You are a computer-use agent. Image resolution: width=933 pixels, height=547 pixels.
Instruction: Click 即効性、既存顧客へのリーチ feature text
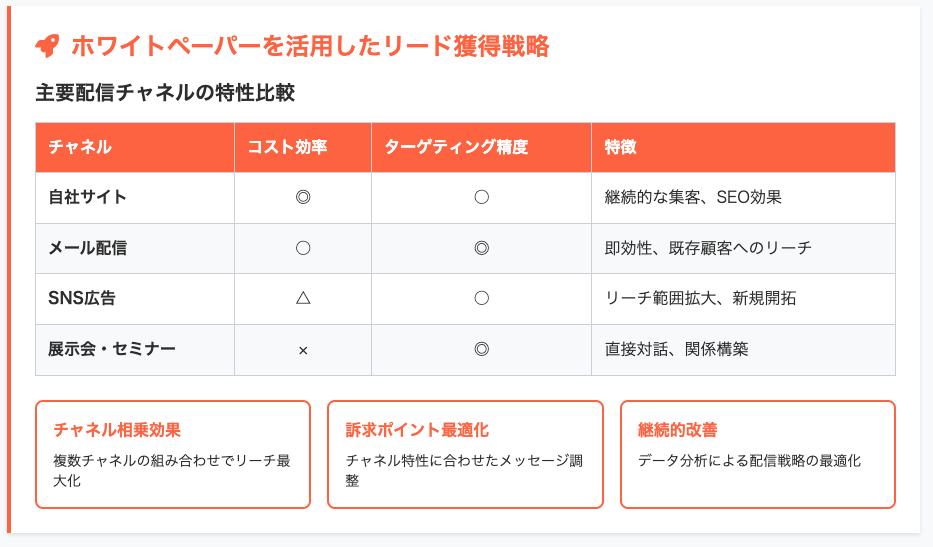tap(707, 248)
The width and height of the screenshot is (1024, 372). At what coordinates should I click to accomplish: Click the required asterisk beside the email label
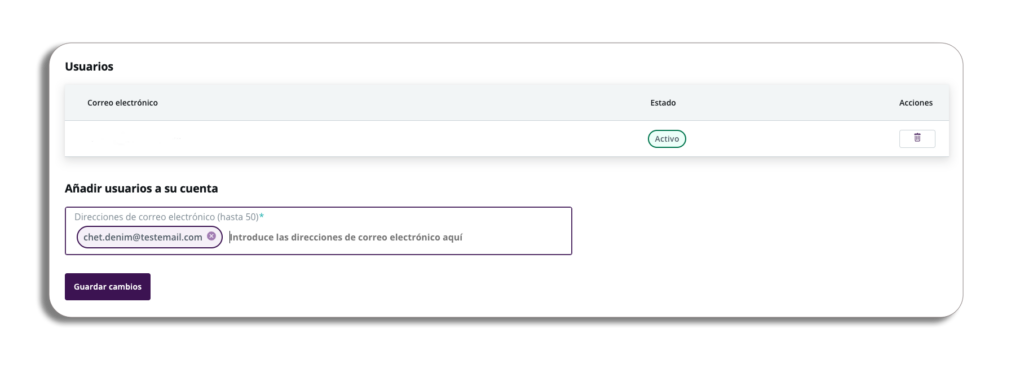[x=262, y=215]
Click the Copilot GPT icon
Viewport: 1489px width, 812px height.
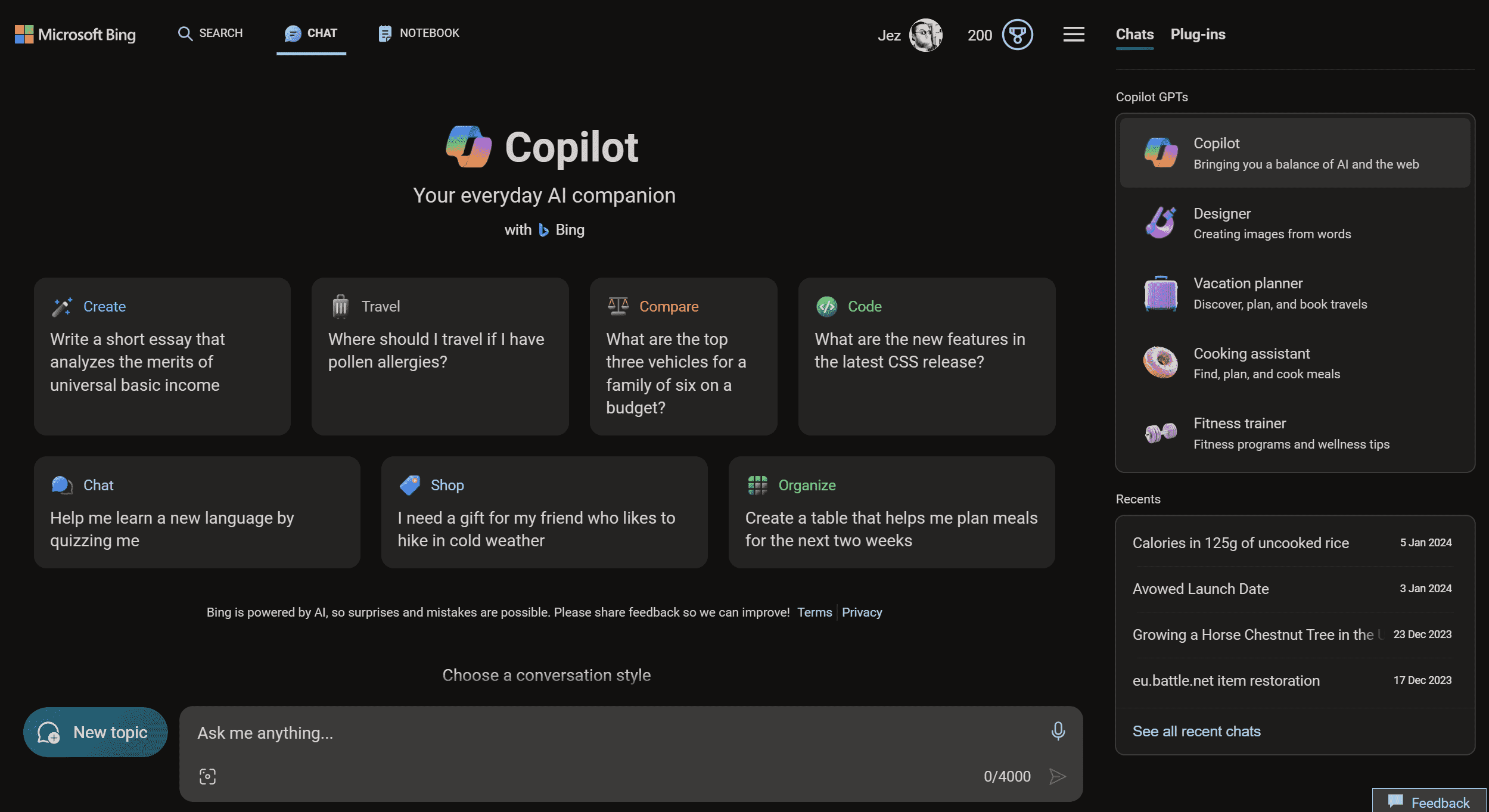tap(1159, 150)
------------------------------------------------------------------------
_Assigned task_
Will you repeat the material above, but only from the line containing "Instruction: Click 即効性、既存顧客へのリーチ feature text" through its last line, exactly and without the pictures?

_Task answer_
Instruction: Click 即効性、既存顧客へのリーチ feature text
tap(707, 248)
The width and height of the screenshot is (1024, 372). At what coordinates should I click to accomplish: Click the required asterisk beside the email label
[x=262, y=215]
Click the Copilot GPT icon
Viewport: 1489px width, 812px height.
tap(1159, 150)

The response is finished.